Wed. May 31st, 2023

Long term care is no longer a luxury but a necessity that needs to be taken into consideration and put in long term finance planning. Costs of long term care insurance can vary between companies since each have their own specific set of benefits and features. Yet, there are certain basic factors that remain the same in all so one can devise ways to lower the premiums and control these costs which can be a comprehensive pre-packaged one or a more specific customized plan. Debilitating illnesses can be painful and prolonged and can lead to need for long term care which can be quite expensive unless one is prepared and plans well.

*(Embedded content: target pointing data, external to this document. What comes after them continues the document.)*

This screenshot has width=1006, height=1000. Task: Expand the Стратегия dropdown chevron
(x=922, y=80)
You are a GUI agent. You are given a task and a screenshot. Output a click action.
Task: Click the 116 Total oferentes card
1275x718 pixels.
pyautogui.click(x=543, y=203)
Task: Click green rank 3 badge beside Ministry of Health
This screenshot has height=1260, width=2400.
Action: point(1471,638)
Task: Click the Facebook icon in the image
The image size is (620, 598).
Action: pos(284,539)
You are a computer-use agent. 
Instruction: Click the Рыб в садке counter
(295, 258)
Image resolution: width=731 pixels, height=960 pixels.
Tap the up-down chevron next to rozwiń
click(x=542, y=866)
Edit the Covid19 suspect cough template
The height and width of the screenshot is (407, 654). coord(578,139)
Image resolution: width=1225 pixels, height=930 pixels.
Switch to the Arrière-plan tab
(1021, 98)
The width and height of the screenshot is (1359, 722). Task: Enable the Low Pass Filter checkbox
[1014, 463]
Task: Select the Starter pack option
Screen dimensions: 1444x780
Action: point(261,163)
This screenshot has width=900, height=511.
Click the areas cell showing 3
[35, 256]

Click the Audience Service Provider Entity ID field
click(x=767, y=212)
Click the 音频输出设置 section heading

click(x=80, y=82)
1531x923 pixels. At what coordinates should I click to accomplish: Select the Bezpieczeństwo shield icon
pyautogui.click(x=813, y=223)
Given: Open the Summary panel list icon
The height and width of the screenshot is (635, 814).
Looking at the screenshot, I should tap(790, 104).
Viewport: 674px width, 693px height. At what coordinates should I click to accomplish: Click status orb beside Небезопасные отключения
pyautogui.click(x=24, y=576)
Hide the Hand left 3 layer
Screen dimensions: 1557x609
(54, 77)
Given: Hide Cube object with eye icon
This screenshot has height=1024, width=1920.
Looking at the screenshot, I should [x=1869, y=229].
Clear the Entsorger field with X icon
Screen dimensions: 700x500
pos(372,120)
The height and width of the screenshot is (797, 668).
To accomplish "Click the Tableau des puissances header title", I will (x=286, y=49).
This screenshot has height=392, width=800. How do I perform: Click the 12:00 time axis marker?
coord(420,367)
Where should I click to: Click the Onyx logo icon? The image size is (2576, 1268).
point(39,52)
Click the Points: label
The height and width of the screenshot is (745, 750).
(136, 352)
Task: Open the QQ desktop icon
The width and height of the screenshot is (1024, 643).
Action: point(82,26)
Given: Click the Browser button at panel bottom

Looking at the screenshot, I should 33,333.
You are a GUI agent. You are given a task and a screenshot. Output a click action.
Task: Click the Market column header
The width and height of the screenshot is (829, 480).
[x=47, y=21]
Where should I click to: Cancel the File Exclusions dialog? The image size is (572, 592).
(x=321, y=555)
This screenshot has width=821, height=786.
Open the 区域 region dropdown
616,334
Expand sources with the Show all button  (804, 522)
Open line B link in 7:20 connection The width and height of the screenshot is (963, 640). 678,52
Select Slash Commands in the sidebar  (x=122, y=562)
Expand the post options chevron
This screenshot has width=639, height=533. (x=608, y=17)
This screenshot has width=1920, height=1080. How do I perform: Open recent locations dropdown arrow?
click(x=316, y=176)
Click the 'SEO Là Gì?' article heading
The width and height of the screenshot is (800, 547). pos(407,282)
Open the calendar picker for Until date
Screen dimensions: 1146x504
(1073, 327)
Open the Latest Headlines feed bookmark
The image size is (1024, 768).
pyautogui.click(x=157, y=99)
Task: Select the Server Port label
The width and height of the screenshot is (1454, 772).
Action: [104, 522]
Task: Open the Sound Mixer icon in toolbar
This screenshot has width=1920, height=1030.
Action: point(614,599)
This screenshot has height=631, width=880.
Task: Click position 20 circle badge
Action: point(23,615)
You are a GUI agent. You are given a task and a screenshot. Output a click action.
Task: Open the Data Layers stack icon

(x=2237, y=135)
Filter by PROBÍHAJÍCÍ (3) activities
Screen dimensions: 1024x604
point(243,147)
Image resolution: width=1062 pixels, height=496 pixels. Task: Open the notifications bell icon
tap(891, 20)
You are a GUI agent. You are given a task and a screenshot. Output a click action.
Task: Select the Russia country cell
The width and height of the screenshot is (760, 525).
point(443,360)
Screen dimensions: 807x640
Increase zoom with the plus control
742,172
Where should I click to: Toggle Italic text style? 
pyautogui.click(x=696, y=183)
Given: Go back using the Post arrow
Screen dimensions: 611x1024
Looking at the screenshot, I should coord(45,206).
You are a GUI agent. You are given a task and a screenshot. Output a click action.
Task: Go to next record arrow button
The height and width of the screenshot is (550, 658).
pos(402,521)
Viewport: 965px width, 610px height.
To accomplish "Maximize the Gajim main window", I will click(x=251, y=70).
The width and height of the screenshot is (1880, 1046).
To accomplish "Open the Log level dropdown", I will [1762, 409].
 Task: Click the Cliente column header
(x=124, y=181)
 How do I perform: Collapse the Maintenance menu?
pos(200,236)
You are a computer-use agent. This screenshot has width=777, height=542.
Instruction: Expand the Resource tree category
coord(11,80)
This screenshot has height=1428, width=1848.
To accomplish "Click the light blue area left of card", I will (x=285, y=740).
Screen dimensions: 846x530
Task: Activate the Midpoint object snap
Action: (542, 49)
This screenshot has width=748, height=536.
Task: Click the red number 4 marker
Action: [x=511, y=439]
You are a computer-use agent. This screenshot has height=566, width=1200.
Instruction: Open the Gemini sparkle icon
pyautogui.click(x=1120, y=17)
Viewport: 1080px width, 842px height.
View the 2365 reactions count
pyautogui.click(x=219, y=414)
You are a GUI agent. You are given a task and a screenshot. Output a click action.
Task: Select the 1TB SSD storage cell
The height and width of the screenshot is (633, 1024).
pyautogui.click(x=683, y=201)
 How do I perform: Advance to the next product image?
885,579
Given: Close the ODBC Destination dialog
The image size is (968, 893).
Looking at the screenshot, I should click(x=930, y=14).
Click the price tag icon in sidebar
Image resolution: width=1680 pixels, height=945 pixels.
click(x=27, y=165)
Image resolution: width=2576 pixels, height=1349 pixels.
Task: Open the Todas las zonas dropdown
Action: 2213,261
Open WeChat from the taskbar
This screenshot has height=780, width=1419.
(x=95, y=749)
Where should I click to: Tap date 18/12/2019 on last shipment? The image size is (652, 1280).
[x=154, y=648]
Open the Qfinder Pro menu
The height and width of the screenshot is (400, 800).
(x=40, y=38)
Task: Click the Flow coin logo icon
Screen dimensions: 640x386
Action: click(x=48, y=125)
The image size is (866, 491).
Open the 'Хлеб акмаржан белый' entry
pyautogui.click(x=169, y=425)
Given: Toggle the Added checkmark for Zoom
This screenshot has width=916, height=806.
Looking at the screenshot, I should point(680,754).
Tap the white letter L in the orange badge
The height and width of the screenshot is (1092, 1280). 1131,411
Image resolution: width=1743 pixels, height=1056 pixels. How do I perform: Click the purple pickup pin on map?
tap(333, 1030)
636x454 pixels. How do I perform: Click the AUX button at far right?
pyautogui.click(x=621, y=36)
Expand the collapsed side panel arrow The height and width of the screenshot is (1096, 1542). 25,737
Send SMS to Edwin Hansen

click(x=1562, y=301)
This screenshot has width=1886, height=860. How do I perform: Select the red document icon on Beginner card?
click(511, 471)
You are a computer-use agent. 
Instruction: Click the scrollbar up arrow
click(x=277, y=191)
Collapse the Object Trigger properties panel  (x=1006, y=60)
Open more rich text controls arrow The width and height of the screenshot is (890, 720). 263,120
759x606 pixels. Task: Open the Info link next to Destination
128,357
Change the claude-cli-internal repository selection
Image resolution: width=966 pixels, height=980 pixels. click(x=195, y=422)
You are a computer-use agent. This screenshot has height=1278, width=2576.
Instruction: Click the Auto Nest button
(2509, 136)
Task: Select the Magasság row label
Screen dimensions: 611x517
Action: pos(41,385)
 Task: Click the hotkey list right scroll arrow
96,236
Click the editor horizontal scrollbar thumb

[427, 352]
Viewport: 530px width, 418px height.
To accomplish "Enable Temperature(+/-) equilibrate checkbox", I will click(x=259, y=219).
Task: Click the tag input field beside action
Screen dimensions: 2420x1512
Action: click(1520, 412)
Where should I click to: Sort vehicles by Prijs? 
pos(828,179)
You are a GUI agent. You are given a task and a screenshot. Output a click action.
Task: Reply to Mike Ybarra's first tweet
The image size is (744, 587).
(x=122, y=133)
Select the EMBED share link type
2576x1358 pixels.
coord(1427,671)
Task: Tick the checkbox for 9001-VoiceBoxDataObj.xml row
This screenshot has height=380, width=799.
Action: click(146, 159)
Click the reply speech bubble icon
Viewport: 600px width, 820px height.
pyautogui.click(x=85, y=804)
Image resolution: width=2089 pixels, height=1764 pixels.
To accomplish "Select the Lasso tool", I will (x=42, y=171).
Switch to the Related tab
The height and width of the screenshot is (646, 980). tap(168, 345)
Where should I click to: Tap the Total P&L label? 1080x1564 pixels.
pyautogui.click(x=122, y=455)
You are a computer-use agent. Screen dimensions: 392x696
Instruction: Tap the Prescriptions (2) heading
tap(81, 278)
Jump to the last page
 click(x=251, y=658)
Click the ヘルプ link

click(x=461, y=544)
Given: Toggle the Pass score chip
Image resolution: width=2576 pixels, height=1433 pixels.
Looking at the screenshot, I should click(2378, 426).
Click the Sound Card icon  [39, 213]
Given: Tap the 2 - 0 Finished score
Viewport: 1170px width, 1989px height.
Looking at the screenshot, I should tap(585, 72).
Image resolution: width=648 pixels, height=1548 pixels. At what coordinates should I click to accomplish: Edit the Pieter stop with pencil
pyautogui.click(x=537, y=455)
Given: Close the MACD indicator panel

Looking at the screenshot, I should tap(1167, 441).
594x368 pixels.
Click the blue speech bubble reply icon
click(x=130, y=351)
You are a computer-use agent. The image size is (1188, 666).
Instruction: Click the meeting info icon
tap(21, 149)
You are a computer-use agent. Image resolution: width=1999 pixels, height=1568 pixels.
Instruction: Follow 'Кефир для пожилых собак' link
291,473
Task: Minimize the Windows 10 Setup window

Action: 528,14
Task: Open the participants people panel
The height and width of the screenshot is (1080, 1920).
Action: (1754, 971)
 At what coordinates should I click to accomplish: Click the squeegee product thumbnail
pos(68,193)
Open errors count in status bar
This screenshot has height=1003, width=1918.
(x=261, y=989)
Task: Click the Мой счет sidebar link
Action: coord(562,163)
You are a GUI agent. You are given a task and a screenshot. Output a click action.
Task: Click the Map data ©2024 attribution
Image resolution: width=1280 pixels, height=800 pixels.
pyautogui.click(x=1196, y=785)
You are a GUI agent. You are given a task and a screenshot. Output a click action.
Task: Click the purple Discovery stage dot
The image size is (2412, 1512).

Let’s take a quick look at the ways to determine costs of long term care insurance:

  • Duration – This is one of the key factors to determine the cost. This duration or period is the length of time for which the benefits are available to you and will be paid. It can range from a two and three years to five year benefits. Some companies have to the option of unlimited duration in which case you will be covered for a lifetime but the premiums will be higher.
  • DBA – The amount that you choose for your DBA or daily benefit amount will play a major role in determining the costs of long term care insurance. The DBA is the maximum amount available for your care in any single day and range from $100 to $500 depending on the kind of policy that you choose.
  • Waiting Period – Also called the deductible or the elimination period, this is basically the number of days during which you must be eligible for benefits before availing them. The costs may vary depending on how short or long this waiting period is for one.
  • Inflation Protection – While most policies offer a steady premium option there are certain factors like volatile markets or inflation that can greatly affect the costs of long term care insurance. You can opt for inflation protection which keeps your premiums steady while ensuring rise in benefits over the years. There are automatic compound inflation options which offer annual increase in benefits but low premium rates are not always guaranteed.
  • FPO – The FPO or the future purchase option offers policy holders an opportunity to increase their DBA or daily benefit amount every two years. The maximum lifetime benefit can also increase along with this but in both cases there will be a corresponding increase in the premium. One can enjoy greater benefits and a more comprehensive coverage but there will be no safeguarding from the inflation.

The costs of long term care insurance depend on these above factors but also on some pre-policy factors like one’s age and health at the time, the insurance policy is being issued. The older one gets the higher the premium costs are therefore one should apply and get the policy in place before any long term illness affects health negatively.